== DONNÉES ENREGISTRÉES

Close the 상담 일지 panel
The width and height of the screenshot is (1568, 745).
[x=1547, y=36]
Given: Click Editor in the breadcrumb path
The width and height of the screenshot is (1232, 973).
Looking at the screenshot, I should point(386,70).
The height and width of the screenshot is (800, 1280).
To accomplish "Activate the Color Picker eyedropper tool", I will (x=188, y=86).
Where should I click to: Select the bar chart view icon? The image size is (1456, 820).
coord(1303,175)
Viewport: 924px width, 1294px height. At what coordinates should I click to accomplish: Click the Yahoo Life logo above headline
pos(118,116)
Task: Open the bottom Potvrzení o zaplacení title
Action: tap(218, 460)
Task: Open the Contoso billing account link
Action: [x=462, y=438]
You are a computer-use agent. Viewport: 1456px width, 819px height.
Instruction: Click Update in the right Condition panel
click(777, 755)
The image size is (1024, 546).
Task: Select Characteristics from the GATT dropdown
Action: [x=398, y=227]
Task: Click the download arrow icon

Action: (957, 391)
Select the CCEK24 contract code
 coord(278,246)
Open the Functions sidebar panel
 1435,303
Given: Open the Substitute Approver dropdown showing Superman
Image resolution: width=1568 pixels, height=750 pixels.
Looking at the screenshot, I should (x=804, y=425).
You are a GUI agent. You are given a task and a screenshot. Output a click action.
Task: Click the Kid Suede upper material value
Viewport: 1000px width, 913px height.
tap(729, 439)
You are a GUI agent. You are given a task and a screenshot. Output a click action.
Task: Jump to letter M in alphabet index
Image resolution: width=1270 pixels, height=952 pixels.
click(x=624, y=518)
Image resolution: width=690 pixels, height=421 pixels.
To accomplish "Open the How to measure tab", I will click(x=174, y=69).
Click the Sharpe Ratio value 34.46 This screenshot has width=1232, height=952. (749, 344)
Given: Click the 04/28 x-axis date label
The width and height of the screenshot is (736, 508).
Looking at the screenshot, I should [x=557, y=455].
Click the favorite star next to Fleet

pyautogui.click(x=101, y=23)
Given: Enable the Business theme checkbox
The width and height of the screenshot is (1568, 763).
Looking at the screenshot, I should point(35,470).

====

CONSIGNE — Veuillez réécrire tous les enregistrements ci-dessus en remplaçant "Viewport" par "Screen size", sans rien modifier d'autre.

RÉSULTAT —
Close the 상담 일지 panel
The width and height of the screenshot is (1568, 745).
[x=1547, y=36]
Given: Click Editor in the breadcrumb path
The width and height of the screenshot is (1232, 973).
Looking at the screenshot, I should point(386,70).
The height and width of the screenshot is (800, 1280).
To accomplish "Activate the Color Picker eyedropper tool", I will (x=188, y=86).
Where should I click to: Select the bar chart view icon? The image size is (1456, 820).
coord(1303,175)
Screen size: 924px width, 1294px height. At what coordinates should I click to accomplish: Click the Yahoo Life logo above headline
pos(118,116)
Task: Open the bottom Potvrzení o zaplacení title
Action: tap(218, 460)
Task: Open the Contoso billing account link
Action: [x=462, y=438]
You are a computer-use agent. Screen size: 1456px width, 819px height.
Instruction: Click Update in the right Condition panel
click(777, 755)
The image size is (1024, 546).
Task: Select Characteristics from the GATT dropdown
Action: [x=398, y=227]
Task: Click the download arrow icon

Action: (957, 391)
Select the CCEK24 contract code
 coord(278,246)
Open the Functions sidebar panel
 1435,303
Given: Open the Substitute Approver dropdown showing Superman
Image resolution: width=1568 pixels, height=750 pixels.
Looking at the screenshot, I should (x=804, y=425).
You are a GUI agent. You are given a task and a screenshot. Output a click action.
Task: Click the Kid Suede upper material value
Screen size: 1000px width, 913px height.
tap(729, 439)
You are a GUI agent. You are given a task and a screenshot. Output a click action.
Task: Jump to letter M in alphabet index
Image resolution: width=1270 pixels, height=952 pixels.
click(x=624, y=518)
Image resolution: width=690 pixels, height=421 pixels.
To accomplish "Open the How to measure tab", I will click(x=174, y=69).
Click the Sharpe Ratio value 34.46 This screenshot has width=1232, height=952. (749, 344)
Given: Click the 04/28 x-axis date label
The width and height of the screenshot is (736, 508).
Looking at the screenshot, I should [x=557, y=455].
Click the favorite star next to Fleet

pyautogui.click(x=101, y=23)
Given: Enable the Business theme checkbox
The width and height of the screenshot is (1568, 763).
Looking at the screenshot, I should point(35,470).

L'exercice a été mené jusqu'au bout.